- Opening Delimiter -
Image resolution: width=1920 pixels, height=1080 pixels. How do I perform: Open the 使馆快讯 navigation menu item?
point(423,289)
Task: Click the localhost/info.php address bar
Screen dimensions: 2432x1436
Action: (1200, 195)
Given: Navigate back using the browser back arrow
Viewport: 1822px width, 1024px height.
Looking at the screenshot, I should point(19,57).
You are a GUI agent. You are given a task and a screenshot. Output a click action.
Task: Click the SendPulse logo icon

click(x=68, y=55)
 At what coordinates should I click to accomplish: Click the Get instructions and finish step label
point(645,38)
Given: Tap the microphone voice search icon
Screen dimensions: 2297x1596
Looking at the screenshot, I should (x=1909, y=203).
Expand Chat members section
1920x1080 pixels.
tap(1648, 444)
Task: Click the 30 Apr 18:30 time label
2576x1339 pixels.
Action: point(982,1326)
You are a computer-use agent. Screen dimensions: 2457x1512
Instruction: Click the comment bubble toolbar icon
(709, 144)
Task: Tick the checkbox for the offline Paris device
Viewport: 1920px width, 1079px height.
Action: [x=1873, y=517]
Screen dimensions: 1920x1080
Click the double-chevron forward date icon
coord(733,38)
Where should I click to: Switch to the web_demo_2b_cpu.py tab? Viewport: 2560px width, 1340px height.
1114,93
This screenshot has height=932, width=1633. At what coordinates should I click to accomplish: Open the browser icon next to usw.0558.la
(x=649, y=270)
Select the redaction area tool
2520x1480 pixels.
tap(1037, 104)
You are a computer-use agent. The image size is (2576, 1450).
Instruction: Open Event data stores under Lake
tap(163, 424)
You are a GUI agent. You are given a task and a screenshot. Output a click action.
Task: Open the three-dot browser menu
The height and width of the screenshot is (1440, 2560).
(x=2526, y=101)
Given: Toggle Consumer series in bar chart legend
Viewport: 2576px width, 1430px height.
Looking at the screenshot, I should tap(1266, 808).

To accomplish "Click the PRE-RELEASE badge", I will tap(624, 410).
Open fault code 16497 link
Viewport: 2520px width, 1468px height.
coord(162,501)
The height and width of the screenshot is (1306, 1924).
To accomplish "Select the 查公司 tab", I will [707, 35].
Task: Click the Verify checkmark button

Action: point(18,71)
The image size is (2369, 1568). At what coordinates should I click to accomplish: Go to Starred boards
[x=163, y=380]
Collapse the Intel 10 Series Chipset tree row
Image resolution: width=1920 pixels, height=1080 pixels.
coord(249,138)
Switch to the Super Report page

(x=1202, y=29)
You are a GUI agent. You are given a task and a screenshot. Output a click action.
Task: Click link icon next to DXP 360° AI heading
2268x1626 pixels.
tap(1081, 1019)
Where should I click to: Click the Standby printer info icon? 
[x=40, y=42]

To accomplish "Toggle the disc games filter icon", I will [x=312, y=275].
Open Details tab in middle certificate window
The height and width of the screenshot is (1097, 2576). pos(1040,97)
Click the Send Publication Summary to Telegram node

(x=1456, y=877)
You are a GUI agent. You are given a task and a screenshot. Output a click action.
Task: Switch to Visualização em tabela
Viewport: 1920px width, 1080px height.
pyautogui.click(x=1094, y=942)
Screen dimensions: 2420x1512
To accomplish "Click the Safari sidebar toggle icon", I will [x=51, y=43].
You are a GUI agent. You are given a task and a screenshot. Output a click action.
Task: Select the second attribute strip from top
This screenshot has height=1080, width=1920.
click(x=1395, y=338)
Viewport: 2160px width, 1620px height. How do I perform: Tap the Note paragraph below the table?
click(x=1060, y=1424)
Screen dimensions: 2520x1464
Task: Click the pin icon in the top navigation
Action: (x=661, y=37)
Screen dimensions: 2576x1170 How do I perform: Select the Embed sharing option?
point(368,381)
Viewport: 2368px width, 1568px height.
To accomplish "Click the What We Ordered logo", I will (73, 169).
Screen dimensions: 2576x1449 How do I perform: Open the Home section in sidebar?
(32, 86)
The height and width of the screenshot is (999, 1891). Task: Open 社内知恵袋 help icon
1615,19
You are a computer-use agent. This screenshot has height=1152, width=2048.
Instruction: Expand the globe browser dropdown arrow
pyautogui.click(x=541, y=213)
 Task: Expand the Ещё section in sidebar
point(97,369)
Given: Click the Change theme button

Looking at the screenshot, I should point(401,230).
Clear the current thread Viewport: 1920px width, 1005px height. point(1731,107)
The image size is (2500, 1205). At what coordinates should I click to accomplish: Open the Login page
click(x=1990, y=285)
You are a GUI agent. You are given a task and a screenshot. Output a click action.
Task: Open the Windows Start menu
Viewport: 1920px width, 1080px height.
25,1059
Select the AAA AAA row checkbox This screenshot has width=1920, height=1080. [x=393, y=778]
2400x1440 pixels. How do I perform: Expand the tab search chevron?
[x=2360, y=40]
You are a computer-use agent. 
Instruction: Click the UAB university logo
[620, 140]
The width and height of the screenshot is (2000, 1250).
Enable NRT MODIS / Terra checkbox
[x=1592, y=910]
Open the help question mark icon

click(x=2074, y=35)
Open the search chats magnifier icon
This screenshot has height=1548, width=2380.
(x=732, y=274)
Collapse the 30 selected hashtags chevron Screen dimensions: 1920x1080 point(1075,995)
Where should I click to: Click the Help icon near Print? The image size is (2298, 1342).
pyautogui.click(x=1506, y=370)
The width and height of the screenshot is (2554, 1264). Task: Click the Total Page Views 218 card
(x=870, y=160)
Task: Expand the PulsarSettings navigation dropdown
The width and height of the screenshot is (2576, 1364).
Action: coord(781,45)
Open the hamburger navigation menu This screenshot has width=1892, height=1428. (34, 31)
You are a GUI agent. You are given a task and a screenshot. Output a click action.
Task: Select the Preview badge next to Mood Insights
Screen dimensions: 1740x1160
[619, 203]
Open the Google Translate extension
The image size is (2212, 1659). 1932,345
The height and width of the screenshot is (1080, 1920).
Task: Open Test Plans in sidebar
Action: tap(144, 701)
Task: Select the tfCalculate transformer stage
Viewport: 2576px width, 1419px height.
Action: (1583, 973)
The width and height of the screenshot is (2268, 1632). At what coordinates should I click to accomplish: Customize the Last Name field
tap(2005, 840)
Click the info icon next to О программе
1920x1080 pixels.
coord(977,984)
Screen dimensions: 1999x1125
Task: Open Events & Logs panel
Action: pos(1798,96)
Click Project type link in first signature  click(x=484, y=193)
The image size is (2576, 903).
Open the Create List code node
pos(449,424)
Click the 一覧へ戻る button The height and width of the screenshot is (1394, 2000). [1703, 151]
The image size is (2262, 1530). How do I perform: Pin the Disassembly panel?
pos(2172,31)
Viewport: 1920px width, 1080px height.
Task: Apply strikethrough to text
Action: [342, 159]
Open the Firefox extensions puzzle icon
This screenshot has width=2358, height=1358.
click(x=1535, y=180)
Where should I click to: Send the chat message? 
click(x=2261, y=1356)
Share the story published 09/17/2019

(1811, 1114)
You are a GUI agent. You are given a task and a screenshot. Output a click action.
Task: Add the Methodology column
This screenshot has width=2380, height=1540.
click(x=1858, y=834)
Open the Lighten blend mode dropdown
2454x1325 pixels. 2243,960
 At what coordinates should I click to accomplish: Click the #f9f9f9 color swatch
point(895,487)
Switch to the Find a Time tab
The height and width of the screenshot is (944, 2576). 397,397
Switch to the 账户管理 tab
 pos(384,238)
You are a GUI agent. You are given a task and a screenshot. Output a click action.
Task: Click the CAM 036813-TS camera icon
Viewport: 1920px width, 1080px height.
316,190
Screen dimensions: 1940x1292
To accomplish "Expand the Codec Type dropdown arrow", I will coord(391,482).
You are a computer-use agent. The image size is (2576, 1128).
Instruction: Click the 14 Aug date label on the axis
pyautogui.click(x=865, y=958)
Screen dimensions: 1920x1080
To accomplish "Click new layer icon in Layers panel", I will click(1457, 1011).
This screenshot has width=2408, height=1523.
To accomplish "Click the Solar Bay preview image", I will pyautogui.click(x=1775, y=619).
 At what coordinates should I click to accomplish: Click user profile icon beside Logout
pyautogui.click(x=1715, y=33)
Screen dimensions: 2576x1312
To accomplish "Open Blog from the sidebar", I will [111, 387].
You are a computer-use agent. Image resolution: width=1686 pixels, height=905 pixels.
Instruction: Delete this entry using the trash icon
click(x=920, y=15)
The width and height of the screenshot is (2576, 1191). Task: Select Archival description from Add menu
- Closing Delimiter -
Repeat, character for character, the lines of the material above from the line with "The width and height of the screenshot is (2268, 1632)." through the line with "Click the 一覧へ戻る".

## Answer space
The width and height of the screenshot is (2268, 1632). At what coordinates should I click to accomplish: Customize the Last Name field
tap(2005, 840)
Click the info icon next to О программе
1920x1080 pixels.
coord(977,984)
Screen dimensions: 1999x1125
Task: Open Events & Logs panel
Action: pos(1798,96)
Click Project type link in first signature  click(x=484, y=193)
The image size is (2576, 903).
Open the Create List code node
pos(449,424)
Click the 一覧へ戻る button The height and width of the screenshot is (1394, 2000). [1703, 151]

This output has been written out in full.